▸ Available data
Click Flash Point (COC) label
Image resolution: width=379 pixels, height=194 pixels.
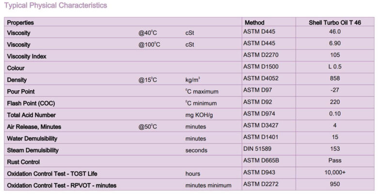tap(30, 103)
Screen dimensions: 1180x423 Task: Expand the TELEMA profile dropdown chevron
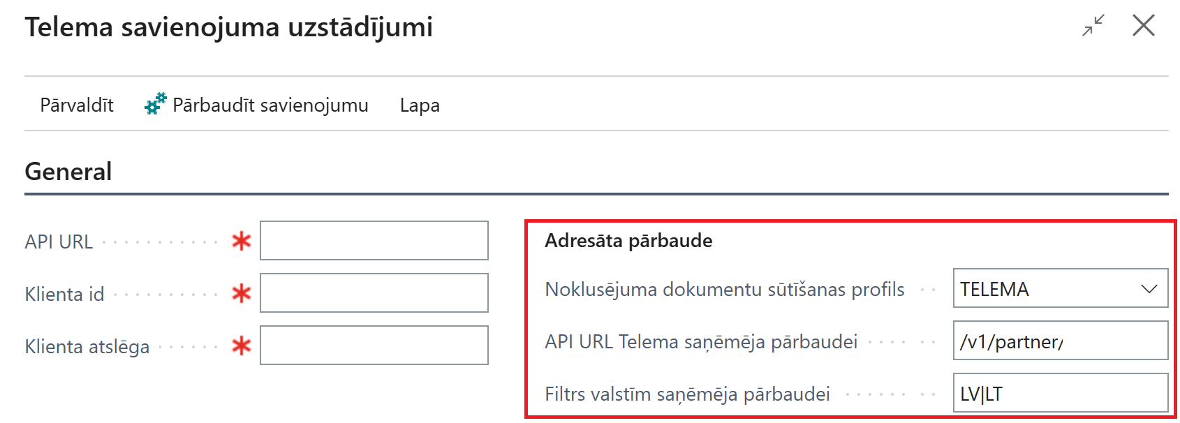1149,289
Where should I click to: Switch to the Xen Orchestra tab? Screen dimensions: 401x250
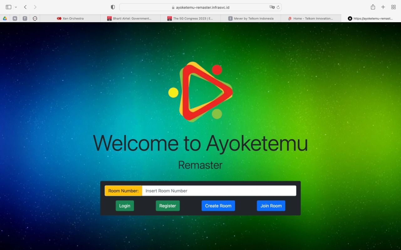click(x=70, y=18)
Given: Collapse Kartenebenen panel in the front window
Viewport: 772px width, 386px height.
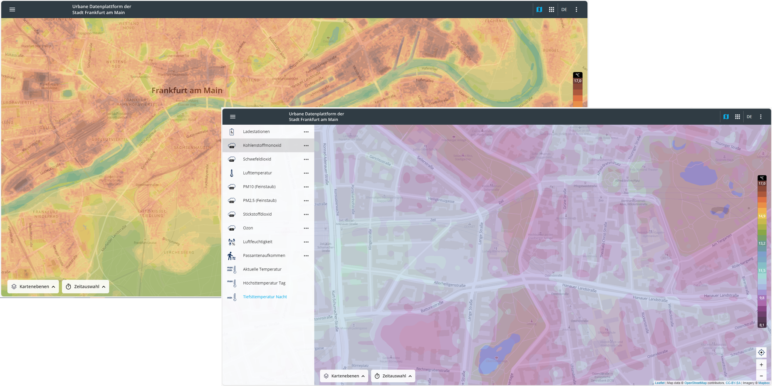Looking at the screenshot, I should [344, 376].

---

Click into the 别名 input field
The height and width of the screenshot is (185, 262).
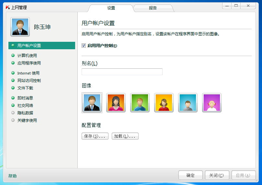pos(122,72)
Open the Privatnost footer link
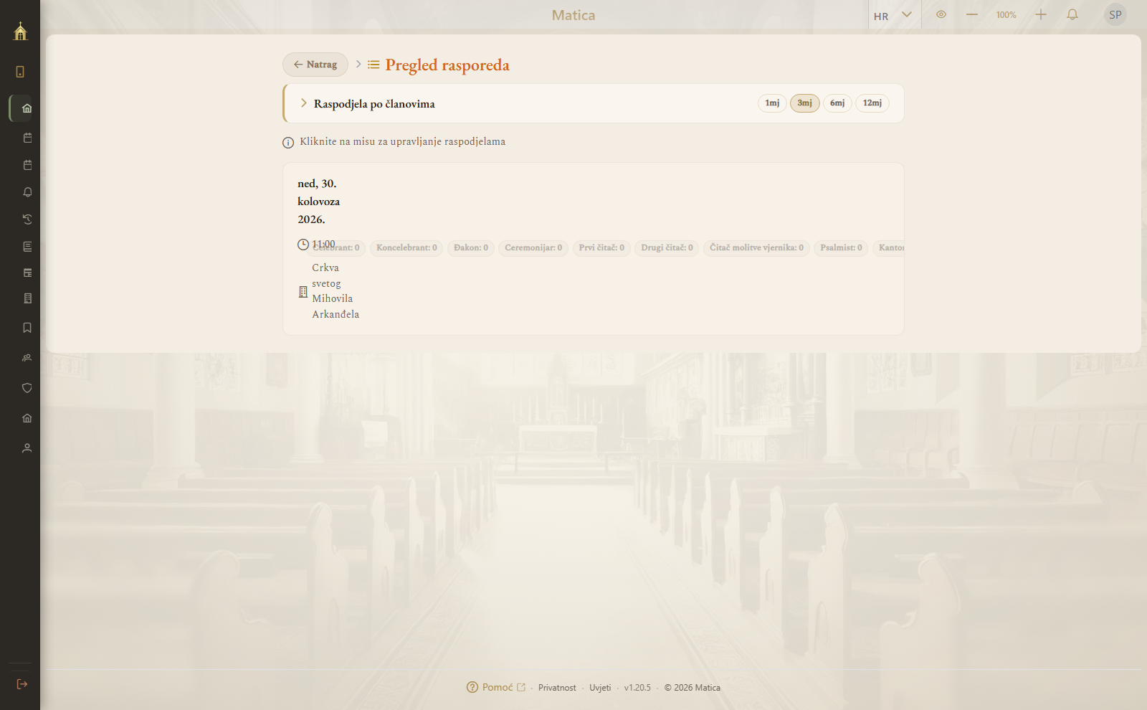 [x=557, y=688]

---

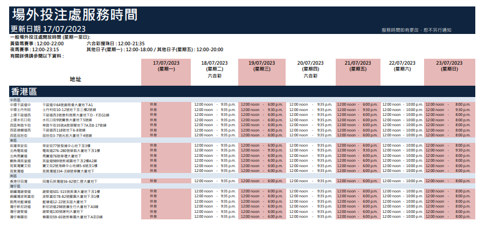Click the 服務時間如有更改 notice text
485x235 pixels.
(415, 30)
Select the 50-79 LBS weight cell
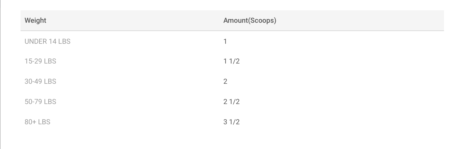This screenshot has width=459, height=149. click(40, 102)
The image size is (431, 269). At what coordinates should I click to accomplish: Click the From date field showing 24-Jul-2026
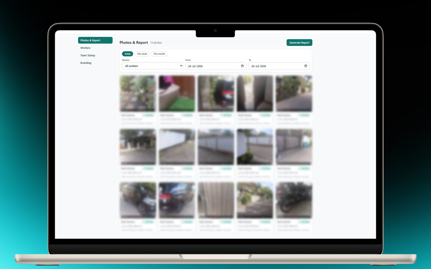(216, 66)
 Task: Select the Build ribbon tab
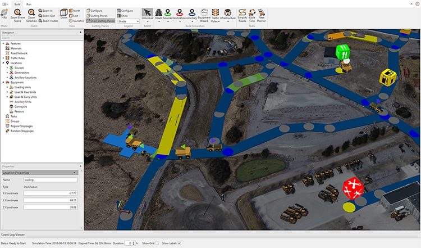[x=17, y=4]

▸ Activity
Using the material above, transcribe exactly the lines from the one holding "Screen dimensions: 1180x423" to the one holding "Given: Collapse Kartenebenen", both ends kept. Do not carry over any pictures.

▸ Task answer
Screen dimensions: 1180x423 Task: Expand the TELEMA profile dropdown chevron
1149,289
Where should I click to: Switch to the Xen Orchestra tab? Screen dimensions: 401x250
click(x=70, y=18)
Given: Collapse Kartenebenen panel in the front window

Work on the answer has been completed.